November 14, 2004

Boreal Sloth

I am going out of town for a few days, since I'm giving a talk Tuesday on CSSR and related work at the Department of Computing Science of the University of Alberta. I'll be very curious about what they have to say, both about the main work and our application-in-progress to neuronal systems. I'm also curious about Edmonton, having never been to Alberta before this summer, when Kris and I went to Banff to present our work at UAI and part of ICML, and were suitably enchanted. (I realize Edmonton and Banff are hundreds of miles apart.) Of course, I would be remiss if I didn't mention that giant ground sloths once roamed the North American plains, including Alberta...

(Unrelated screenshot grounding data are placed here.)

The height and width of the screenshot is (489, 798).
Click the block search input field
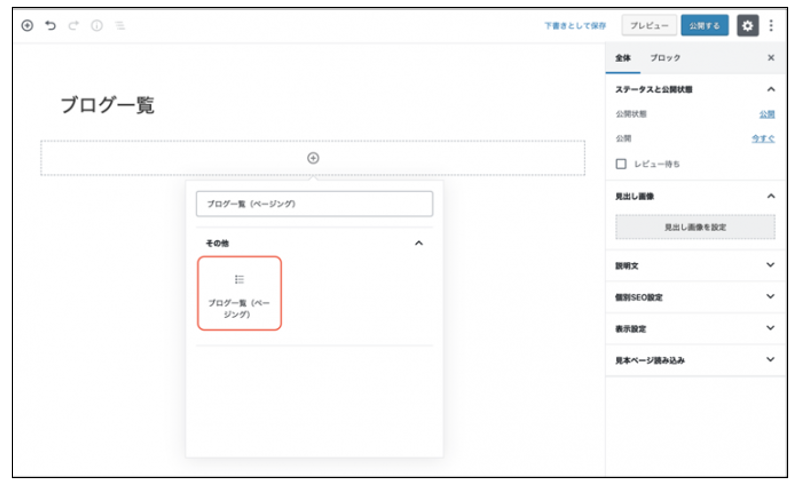click(x=314, y=204)
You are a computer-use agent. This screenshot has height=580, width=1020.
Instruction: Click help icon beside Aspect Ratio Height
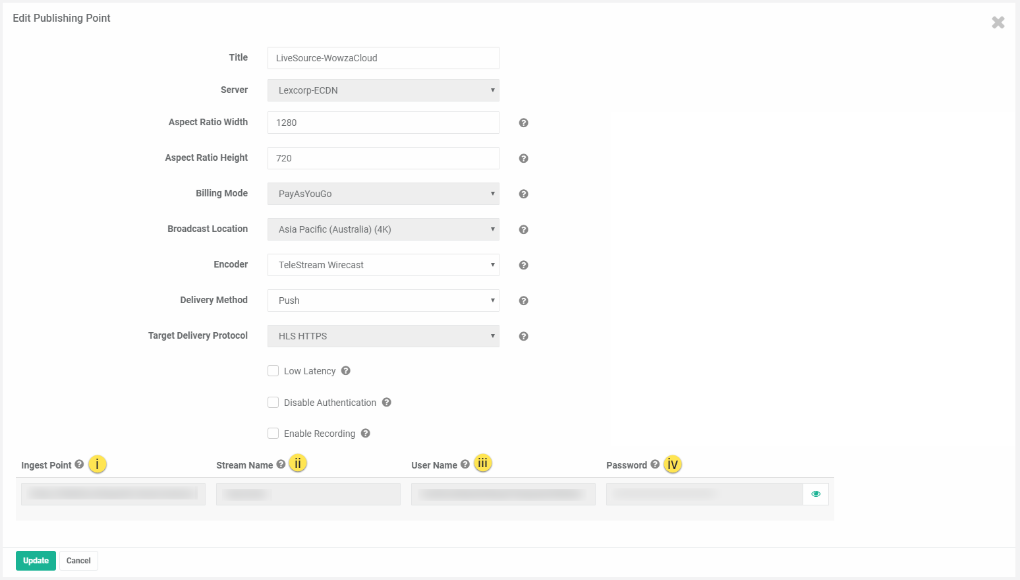[523, 159]
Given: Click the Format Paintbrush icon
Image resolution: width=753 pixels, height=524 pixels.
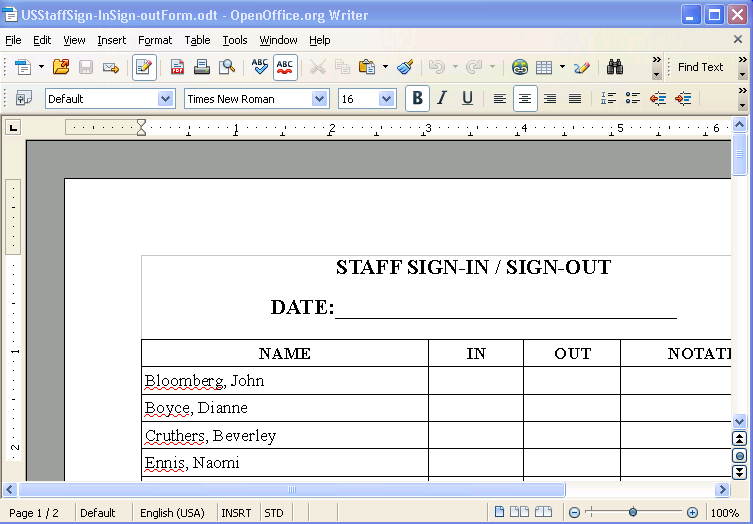Looking at the screenshot, I should coord(405,67).
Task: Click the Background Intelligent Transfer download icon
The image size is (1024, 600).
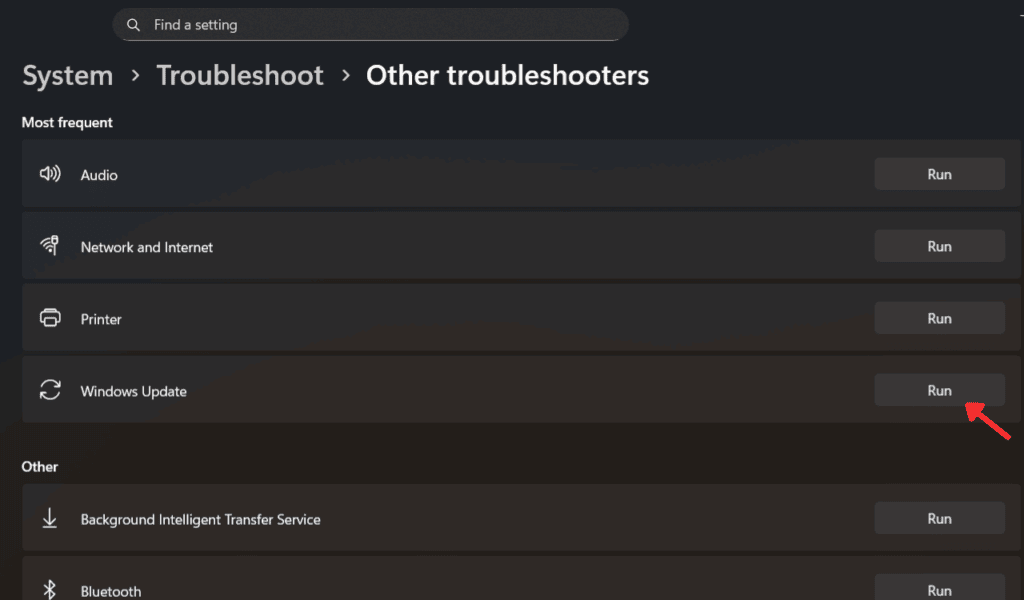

I'm being hosted in Edmonton by the Reinforcement Learning and Artificial Intelligence group, which is the current home of the great Rich Sutton (of Sutton and Barto fame), where they're doing very interesting work on predictive state models (coincidentally, one of the first things I blogged about). They are also (though this is not how Sutton would put it) reviving logical positivism as a research program for AI. I find this appealing, not just because logical positivism began (in Carnap's Logical Construction of the World) as a kind of proto-AI, but because I have always felt that the logical positivists were on to something important, even if they were never quite able to make it work. I half-suspect that things like TD networks [PDF] are steps to making it work.

This seems like as good a time as any to mention this: My current post-doc, as planned, ends with the academic year. I'd appreciate hearing about any good post-doctoral or tenure-track positions in areas related to my research, especially ones starting from the spring of 2005 onwards. Hire me, eh?